### Aim
Copy the lines below word for word, starting with the line that contains "At what (x,y)" and continuing through the end of the items, with both ends included.

Records for locating described items
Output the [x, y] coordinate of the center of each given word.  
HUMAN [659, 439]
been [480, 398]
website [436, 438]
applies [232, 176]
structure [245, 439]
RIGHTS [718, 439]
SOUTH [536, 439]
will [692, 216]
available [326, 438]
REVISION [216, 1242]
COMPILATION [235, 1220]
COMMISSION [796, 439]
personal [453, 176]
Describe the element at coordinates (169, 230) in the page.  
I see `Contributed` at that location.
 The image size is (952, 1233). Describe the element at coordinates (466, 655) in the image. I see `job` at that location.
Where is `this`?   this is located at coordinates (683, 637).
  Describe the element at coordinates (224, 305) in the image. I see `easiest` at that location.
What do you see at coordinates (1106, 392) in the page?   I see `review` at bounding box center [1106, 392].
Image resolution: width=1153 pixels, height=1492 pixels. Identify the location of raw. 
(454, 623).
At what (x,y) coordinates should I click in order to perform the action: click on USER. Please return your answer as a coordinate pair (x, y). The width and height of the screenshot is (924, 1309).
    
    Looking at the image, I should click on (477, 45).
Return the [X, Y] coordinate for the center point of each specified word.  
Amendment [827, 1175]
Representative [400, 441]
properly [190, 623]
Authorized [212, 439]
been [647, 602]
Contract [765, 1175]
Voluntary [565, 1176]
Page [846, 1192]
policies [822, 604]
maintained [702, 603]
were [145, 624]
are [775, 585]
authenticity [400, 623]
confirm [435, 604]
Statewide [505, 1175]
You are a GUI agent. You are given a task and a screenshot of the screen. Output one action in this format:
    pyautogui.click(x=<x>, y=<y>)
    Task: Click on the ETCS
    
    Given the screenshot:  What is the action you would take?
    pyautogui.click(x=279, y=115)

### Written response
At what (x,y) coordinates should I click in order to perform the action: click on USER. Please return your answer as a coordinate pair (x, y). The width and height of the screenshot is (924, 1309).
    
    Looking at the image, I should click on (477, 45).
Return the [X, Y] coordinate for the center point of each specified word.  
Amendment [827, 1175]
Representative [400, 441]
properly [190, 623]
Authorized [212, 439]
been [647, 602]
Contract [765, 1175]
Voluntary [565, 1176]
Page [846, 1192]
policies [822, 604]
maintained [702, 603]
were [145, 624]
are [775, 585]
authenticity [400, 623]
confirm [435, 604]
Statewide [505, 1175]
You are a GUI agent. You are given a task and a screenshot of the screen. Output one action in this format:
    pyautogui.click(x=<x>, y=<y>)
    Task: Click on the ETCS
    
    Given the screenshot:  What is the action you would take?
    pyautogui.click(x=279, y=115)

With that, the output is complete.